Multi-dimensional health data
Decision-making in the field of medicine focuses on the best possible management of the patient. Traditionally decisions are based on experts’ knowledge, therapeutic possibilities, professional standards, or patients’ requests. Now that we are in the midst of digital transformation, this is changing. Achieving healthcare goals increasingly depends on using intelligent medical data. In a digital healthcare environment, the decision-making depends on the intelligent use of medical data. Of course, integrated data can serve as a source of valuable information increasing the intensity of the decision-making process. In the course of clinical decision-making, physicians may encounter various difficulties that may result in poor decisions. Difficulty depends on the availability of data or its volume when important information may be omitted or ignored. This results in inefficient and costly work, as well as compromised clinical outcomes. It should be noted, however, that social interactions play a key role, and therefore, leaving all decisions and actions to artificial intelligence would probably not be the best idea. Nevertheless, the ever-growing, massive amount of health data, which comes from a variety of sources, including electronic medical records and image databases, is beginning to play a prominent role during patient-centered decision-making.
Does decision-making require support?
The healthcare sector is under constant pressure to reduce costs. This may be very difficult without any support. Digital technologies can make a necessary difference to improve the quality and speed of decisions to a great extent. Now that technological solutions appear more and more frequently and permanently accompany us in our everyday life i.e mobile devices, connected sensors, or digital applications, it is only logical to take advantage of this data. However, it is important to remember that the use of such a solution is not that simple as it may seem. Decisions can sometimes turn out to be inappropriate or ill-suited. That can be the outcome of unsuitable data capacity or a lack of proper organizational structure. Therefore, a digital platform where the data is prepared in a user-friendly way is needed.

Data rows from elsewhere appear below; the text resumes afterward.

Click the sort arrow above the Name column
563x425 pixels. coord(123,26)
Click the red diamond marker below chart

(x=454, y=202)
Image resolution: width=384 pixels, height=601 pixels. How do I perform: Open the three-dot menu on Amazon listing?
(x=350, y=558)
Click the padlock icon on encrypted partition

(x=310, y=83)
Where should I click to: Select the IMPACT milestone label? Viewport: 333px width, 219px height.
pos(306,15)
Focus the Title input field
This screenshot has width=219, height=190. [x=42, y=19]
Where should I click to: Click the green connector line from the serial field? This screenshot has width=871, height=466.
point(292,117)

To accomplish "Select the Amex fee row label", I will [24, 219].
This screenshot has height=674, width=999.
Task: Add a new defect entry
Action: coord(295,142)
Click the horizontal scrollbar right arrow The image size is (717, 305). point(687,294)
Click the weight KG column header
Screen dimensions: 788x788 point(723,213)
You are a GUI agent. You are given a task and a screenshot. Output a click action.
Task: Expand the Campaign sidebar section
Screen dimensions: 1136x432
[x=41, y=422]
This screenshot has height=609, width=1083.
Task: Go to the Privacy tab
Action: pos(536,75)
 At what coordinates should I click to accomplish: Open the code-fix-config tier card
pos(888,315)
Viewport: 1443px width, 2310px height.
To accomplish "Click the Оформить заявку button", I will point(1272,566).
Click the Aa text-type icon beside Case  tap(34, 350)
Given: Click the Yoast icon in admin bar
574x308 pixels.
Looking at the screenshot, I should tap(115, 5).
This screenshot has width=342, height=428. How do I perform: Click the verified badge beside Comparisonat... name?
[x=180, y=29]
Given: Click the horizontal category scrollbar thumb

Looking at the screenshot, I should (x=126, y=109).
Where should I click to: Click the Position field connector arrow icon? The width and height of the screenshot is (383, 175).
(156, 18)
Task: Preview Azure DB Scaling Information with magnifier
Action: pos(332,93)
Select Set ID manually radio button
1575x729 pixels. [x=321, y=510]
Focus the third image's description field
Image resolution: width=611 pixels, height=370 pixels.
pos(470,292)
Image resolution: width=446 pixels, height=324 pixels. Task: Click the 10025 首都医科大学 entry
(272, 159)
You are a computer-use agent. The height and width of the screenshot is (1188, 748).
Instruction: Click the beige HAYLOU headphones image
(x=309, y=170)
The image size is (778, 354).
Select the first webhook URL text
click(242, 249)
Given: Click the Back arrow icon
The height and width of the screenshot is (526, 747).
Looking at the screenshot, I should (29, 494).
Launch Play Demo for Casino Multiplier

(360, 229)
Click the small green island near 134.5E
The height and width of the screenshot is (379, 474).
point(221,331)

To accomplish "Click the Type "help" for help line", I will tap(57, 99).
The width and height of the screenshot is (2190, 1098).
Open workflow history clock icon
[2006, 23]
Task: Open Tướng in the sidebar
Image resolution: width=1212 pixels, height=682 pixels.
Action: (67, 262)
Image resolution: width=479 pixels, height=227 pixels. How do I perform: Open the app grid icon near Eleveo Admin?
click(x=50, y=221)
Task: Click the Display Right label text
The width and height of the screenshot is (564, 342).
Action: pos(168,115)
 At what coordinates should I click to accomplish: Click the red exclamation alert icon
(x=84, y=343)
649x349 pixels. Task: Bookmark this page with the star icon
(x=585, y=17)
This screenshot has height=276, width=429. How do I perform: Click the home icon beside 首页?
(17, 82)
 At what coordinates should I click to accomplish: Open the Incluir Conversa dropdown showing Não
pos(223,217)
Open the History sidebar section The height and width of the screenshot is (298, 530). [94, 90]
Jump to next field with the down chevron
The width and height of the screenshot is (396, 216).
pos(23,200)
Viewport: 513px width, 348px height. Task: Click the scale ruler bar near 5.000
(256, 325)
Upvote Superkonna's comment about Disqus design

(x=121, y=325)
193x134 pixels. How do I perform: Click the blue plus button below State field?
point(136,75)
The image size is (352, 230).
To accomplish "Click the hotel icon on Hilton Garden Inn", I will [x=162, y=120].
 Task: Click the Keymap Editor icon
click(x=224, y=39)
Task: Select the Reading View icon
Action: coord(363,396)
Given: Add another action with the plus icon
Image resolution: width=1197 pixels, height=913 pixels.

The importance of analytics now and in the future is enormous. We now have countless amounts of both operational and clinical data. This means that we can develop, for example, actionable clinical intelligence. Why is this development of analytics in healthcare so rapid? The reason for this is an increasing amount of diverse and complex data that requires analytics solutions. Studies show that big data analytics significantly impact health outcomes, reduce hospital readmissions and improve financial reporting. An increasing number of sources including IoT devices, electronic health records, social media make it possible to identify patterns directly from the information. This will result in predicting, inferring, and planning care strategies that would not otherwise be possible.